Яшка был обижен, растерян, но понимал, что ребята поступили с ним справедливо.

Вечером я застал Яшку с дневником в руках. Он попросил у меня нож — починить карандаш.

ГОВОРЯТ, СХИМНИКИ ЕЛИ КУЗНЕЧИКОВ…

Под утро загудели под ветром осокори. По небу метались молнии, тучи по темному небу ходили как черные неуклюжие рыбы, за горами грохотали громы, стлались под ветром тальники. В шалаше, который построил Яшка, отсидеться невозможно. Я клял себя за беспечность: прошлые ночи спали на песке у костра, о шалаше ни разу не вспомнил!

Я растолкал Яшку. Он сел, зевая, натянул фуфайку.

— Закрой рот! — сердито крикнул я ему и стал торопливо собирать в кастрюльку ложки и кружки, брошенные после ночного чаепития.

На гальке расползлось черное пятнышко. Звонко ударило в дно кастрюльки. Началось!

Яшка бросился со всех ног в кусты, я кое-как догнал его, схватил за руку и потащил по берегу. Он что-то кричал, упирался, пока я не дал ему тумака.

— Скорее!

Очертания горы стерлись. Речка закипела. Хлынуло!

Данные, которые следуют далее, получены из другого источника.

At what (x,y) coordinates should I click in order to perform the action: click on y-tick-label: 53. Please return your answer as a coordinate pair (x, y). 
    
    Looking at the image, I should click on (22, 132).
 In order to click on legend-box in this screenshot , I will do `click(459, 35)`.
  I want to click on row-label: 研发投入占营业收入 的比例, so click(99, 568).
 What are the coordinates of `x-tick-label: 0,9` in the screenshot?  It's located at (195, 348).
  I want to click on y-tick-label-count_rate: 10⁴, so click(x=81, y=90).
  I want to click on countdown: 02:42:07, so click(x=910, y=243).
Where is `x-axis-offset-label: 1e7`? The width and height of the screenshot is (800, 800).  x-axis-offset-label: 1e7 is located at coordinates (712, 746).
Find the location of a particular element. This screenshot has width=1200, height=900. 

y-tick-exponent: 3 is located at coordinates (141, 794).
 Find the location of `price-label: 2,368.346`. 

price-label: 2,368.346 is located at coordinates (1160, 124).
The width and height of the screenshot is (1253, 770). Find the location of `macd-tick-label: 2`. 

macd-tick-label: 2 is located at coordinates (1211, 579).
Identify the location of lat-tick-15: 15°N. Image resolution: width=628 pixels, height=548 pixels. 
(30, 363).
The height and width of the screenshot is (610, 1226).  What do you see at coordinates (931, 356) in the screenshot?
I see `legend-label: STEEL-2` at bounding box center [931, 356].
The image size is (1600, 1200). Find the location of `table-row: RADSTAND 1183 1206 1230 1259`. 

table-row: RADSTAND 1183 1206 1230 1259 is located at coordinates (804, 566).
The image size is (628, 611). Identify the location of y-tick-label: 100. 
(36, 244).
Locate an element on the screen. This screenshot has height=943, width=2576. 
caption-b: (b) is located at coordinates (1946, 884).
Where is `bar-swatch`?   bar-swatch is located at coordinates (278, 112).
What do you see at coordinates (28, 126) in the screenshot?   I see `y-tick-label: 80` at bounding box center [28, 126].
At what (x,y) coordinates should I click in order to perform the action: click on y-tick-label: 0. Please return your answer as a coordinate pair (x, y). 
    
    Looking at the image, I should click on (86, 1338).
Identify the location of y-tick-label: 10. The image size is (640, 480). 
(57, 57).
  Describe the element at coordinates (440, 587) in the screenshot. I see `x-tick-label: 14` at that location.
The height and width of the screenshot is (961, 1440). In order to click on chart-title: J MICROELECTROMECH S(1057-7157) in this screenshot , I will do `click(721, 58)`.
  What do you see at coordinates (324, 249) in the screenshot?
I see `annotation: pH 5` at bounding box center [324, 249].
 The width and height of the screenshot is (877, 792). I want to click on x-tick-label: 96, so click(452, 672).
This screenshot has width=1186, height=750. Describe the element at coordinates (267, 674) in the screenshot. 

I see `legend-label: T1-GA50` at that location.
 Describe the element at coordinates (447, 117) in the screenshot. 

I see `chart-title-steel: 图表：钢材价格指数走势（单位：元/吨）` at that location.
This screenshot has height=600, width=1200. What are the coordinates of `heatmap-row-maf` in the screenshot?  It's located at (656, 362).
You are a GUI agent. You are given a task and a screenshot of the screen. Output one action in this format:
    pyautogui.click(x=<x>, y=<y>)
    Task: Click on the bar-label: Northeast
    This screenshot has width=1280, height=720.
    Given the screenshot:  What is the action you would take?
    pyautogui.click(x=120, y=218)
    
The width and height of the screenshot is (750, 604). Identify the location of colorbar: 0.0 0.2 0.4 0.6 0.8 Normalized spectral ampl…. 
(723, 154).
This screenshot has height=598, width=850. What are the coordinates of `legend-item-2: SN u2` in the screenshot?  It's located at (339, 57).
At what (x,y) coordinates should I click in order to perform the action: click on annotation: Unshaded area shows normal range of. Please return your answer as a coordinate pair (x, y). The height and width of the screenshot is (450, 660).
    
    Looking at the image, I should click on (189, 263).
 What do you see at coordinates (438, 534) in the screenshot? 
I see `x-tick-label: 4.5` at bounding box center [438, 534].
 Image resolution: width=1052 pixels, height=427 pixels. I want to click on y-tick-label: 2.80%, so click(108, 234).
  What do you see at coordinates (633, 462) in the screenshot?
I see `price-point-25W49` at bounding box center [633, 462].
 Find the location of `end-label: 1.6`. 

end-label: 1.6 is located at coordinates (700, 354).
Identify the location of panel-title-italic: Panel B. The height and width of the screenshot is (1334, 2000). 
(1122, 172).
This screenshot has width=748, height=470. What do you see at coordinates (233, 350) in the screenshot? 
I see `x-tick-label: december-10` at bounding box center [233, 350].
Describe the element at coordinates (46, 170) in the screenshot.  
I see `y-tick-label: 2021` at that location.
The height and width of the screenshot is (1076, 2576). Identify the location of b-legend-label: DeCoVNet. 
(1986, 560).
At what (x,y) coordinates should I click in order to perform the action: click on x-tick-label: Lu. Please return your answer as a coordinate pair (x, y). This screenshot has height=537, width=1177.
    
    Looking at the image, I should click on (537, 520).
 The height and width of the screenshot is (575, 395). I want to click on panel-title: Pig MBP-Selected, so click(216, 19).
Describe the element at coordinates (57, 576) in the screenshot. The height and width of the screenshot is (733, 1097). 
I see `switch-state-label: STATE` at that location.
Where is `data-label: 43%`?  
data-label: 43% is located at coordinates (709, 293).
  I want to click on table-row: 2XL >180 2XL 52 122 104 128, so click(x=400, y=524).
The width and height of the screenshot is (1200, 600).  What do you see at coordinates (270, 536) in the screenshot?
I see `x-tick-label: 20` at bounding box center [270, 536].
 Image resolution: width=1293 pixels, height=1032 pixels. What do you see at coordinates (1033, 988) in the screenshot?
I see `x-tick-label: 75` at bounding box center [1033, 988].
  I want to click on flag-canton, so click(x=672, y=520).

Мы перетащили козла и овцу в кусты погуще. Ливень хлестал с яростью, тальники бились под ветром, глаза слепило. Пока я привязывал козла к кусту, Яшка укутал ярочку в фуфайку, обвязал ее бечевкой. Уложив животных на землю, Яшка что-то крикнул мне и скрылся в темных кустах, в ливне. Вернулся с небольшим плетнем — где он его взял? — прикрыл им животных. Яшка порывался опять бежать куда-то, я схватил его за руку и потащил за собой.